No intenté el Circuito del Huemul — un exigente bucle de cuatro días con cruces de glaciares, tirolesas sobre ríos y tramos de terreno sin marcar — pero conocí a personas que sí lo habían hecho, y todas hablaban de él de la misma manera: con calma, con cuidado, como si algo hubiera cambiado. No es para principiantes, y ofrece una soledad y una crudeza que las caminatas de un día simplemente no pueden igualar. Un recordatorio de que más allá de los senderos transitados, la Patagonia sigue siendo genuinamente salvaje y genuinamente indiferente.
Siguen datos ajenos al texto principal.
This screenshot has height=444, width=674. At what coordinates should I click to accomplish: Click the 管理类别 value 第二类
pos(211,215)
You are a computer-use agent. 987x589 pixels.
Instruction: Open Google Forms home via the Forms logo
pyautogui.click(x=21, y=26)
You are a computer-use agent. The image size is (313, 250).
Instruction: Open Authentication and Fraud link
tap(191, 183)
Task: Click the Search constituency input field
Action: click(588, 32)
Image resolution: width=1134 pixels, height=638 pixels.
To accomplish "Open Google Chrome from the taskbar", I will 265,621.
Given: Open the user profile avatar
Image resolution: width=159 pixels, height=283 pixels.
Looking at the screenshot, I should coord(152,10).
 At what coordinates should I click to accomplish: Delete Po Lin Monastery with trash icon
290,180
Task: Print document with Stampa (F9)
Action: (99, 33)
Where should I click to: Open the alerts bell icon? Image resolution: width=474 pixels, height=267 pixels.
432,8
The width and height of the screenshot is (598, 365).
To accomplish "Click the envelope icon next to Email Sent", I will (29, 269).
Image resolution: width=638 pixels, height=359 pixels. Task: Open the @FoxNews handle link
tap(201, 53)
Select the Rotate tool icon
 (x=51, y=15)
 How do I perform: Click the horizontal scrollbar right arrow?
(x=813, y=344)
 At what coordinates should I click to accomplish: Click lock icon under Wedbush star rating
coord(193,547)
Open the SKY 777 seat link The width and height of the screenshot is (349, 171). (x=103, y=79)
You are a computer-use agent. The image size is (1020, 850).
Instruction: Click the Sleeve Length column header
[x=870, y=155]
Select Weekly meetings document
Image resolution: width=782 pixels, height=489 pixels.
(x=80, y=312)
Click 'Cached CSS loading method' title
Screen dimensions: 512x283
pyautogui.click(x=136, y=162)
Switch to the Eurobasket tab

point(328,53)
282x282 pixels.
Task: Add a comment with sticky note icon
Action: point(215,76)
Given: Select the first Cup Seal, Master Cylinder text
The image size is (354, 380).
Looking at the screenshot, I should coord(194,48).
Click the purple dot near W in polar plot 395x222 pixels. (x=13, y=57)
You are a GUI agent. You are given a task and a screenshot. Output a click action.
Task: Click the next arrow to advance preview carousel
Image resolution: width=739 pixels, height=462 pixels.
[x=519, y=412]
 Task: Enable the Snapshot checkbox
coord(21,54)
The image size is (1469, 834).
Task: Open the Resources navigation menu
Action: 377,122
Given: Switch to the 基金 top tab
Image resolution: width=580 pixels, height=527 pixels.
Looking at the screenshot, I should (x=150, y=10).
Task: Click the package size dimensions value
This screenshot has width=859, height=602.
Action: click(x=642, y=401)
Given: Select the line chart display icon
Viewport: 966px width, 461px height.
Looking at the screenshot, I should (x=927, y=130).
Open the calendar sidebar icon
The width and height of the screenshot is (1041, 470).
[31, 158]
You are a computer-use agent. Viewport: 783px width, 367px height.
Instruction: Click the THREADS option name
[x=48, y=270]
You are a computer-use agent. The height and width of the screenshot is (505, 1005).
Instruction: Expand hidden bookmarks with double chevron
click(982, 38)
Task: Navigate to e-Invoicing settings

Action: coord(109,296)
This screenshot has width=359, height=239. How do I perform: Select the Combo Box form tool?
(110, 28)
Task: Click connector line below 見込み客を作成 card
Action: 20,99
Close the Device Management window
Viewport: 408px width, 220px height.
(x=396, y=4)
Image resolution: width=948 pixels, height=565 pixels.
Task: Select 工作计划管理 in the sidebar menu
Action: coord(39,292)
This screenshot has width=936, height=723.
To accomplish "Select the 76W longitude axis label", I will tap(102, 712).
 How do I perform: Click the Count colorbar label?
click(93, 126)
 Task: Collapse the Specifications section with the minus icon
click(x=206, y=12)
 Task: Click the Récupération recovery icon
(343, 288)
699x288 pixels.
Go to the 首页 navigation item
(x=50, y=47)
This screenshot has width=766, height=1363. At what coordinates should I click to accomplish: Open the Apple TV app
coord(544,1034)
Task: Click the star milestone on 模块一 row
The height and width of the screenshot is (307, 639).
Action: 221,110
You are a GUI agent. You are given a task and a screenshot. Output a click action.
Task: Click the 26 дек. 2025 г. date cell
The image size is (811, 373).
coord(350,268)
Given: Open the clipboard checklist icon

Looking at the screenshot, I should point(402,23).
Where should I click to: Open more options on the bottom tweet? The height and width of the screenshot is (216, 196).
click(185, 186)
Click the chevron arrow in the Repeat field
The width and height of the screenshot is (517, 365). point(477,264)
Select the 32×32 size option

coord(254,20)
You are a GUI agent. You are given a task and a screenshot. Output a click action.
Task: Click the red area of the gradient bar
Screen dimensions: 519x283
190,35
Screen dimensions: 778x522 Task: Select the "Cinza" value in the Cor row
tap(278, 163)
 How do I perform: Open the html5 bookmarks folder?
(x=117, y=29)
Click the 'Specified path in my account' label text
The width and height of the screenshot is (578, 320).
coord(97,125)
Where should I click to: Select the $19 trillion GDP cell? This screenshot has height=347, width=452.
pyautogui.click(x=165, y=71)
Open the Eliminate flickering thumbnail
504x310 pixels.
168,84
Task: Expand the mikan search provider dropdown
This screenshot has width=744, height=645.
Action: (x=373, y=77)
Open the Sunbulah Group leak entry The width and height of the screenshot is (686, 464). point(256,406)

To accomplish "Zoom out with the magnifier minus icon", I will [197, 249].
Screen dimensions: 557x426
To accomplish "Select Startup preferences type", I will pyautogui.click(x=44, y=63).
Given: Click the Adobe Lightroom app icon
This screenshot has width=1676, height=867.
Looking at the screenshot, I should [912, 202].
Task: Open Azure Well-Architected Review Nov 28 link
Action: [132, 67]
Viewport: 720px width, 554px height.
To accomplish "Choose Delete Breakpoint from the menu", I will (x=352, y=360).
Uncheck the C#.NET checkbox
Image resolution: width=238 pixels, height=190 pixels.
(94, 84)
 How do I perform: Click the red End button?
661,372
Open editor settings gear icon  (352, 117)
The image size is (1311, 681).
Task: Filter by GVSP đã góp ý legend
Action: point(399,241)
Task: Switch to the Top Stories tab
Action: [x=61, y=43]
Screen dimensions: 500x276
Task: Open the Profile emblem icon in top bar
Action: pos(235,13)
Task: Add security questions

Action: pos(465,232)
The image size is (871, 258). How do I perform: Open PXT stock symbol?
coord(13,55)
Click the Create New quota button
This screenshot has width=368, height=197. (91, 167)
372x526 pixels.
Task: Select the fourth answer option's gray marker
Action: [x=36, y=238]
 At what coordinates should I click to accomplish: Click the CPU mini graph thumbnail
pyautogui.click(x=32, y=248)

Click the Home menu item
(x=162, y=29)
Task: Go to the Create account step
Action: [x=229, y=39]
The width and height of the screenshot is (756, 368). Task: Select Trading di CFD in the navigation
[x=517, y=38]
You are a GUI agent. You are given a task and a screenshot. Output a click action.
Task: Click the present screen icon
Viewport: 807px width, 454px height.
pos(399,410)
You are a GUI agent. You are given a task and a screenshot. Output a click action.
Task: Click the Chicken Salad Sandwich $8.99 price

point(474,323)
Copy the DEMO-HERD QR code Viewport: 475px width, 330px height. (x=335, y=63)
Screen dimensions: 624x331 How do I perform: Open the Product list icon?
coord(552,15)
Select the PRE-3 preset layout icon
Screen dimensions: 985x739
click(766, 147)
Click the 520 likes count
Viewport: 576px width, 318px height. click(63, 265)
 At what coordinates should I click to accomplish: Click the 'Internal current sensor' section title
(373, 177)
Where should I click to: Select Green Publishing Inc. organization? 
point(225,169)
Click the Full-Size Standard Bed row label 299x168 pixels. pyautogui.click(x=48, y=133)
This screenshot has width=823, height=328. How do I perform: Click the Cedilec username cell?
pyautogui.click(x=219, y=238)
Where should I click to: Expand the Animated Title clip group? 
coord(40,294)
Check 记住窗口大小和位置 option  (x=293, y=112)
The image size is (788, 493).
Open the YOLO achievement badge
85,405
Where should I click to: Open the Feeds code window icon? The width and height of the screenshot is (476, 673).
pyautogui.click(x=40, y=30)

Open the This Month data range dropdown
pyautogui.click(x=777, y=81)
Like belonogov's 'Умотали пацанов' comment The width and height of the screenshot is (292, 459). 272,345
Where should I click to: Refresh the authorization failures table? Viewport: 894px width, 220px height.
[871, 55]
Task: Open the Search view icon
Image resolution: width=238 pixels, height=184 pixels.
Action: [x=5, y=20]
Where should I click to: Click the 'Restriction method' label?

El pueblo en sí me sorprendió con su calidez. Después de un día en los senderos, Lia y yo nos encontrábamos con todos los demás en el puñado de restaurantes y cervecerías, y los desconocidos se convertían en compañeros sobre platos de cordero patagónico y pintas de cerveza artesanal elaborada con agua glaciar — un detalle que suena a marketing pero que sabe a verdad. La ropa se secaba en cada baranda disponible. Las condiciones de los senderos se discutían con la seriedad de un parte meteorológico. Y a través de todo, las montañas se asomaban al final de cada calle, visibles desde cada mesa, presentes en cada conversación, recordándole a todos — incluido yo — por qué habían venido.
Cuándo ir: De octubre a marzo ofrece las mejores condiciones para el senderismo, con los días más largos y los senderos más accesibles. Enero y febrero son temporada alta, trayendo multitudes pero también las ventanas de clima más estable. Fui a finales de noviembre y encontré un término medio razonable — algo de viento, algunas nubes, y suficiente espacio en los senderos para sentir que las montañas eran mías. El viento es un compañero constante en la Patagonia y puede ser feroz; lleva siempre capas, ropa impermeable y paciencia genuina. Los meses intermedios ofrecen menos gente pero cielos menos predecibles.
Lo que la mayoría de las guías no dicen: Todas las guías te dicen que hagas la Laguna de los Tres. Ninguna te dice que la hagas dos veces. La primera vez llegas y tu cerebro no puede procesarlo del todo. La segunda vez, un día o dos después, realmente la ves. Si tu agenda te permite aunque sea un día más, úsalo para una segunda pasada — temprano por la mañana para el alpenglow, o a última hora de la tarde cuando la luz dorada cae sobre la pared rocosa. La montaña cambia cada hora. Eso no es un cliché. La observé cambiar desde la ventana de nuestro hostel cada mañana, y nunca era la misma dos veces.